Despite many positive aspects, both the Windows Phone platform and the Lumia 710 have a few disadvantages. The browser is noticeably slower than most of its competitors. The Lumia 710 only has 8GB of internal storage with no memory card slot. There is no Internet tethering feature. We find many apps in the Windows Marketplace comparatively more expensive than iOS and Android apps, while the number of apps is significantly lower than both Apple and Google's platforms, respectively.
Perhaps the biggest disadvantage of the Windows Phone platform is the reliance on Microsoft's Zune software for file management. While the same criticism can be aimed at the iPhone and iTunes combination, at least Apple has iCloud to fall back on. Windows Phone has no such backup option that will save important content like your messages, call logs, settings and app data. Thankfully, Microsoft's SkyDrive service does work well for documents and photos and $11.99 per month for an unlimited ZunePass subscription is a nice option if you regularly listen to music on your phone.
As Windows Phones are all very similar, vendor-included apps are the main differentiators between devices. The Lumia 710 comes with Nokia Drive, a free turn-by-turn GPS navigator. The app is completely free and allows you to install street maps in your region. Once installed, you can use the map without the need for a mobile Internet connection. The Australian map we downloaded was a 200MB file, while the English UK voice was 4.1MB. The app is basic, but it's easy to use and quite effective. The map screen is a little small, but since you mainly listen to directions and not look at the screen while you're driving, this is a minor issue. We'd also like to see a walking mode added to the software.
Nokia Music and Nokia Maps are other apps that come preloaded on the Lumia 710. We particularly like the MX Radio feature in the music app that allows you to listen to free music streams sorted by genre.
Average camera, good battery life
There's no front-facing camera on the Nokia Lumia 710, which will annoy those who enjoy taking photos of themselves. The rear 5-megapixel camera has an LED flash but takes largely unremarkable photos. We love how the camera app opens within three seconds if you hold down the camera button from the lock screen (a standard feature in all Windows Phones) but camera itself produces photos with plenty of image noise.

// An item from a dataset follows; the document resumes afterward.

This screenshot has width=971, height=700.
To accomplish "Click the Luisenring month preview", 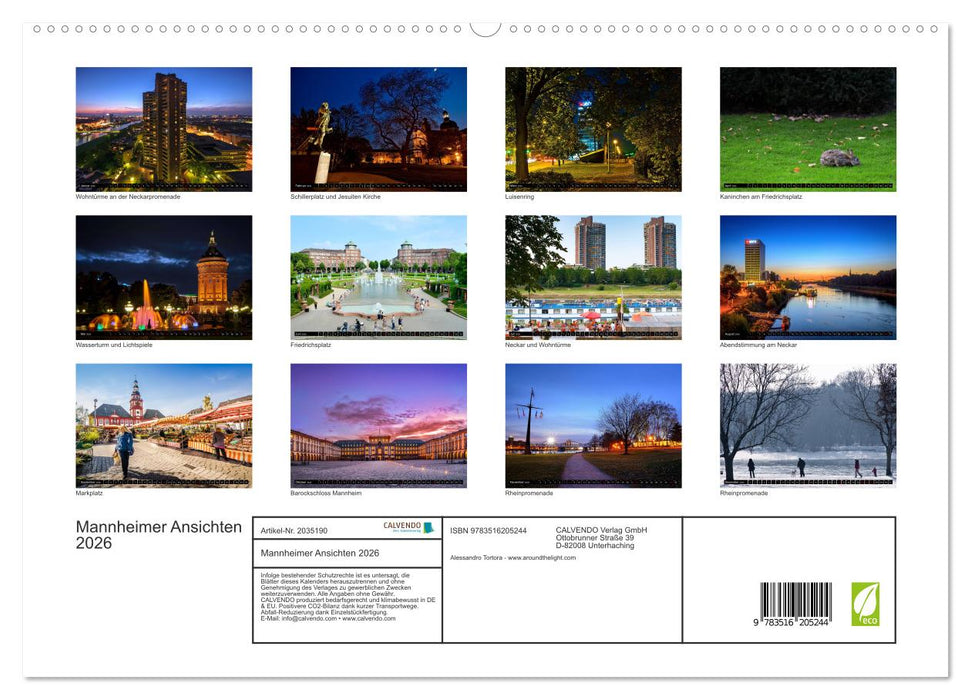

The Nokia Lumia 710's battery life is pretty pleasing. We managed a full day of use during testing, which puts it ahead of many other smartphones on the market. If you're a heavy user you'll more than likely need to charge the phone before the end of the day, but most users will be pleased with the battery performance.
The Nokia Lumia 710 is available through Optus and Virgin Mobile in Australia, while JB Hi-Fi and Dick Smith Electronics sell an 850MHz version (that works on Telstra's Next G network) outright and unlocked.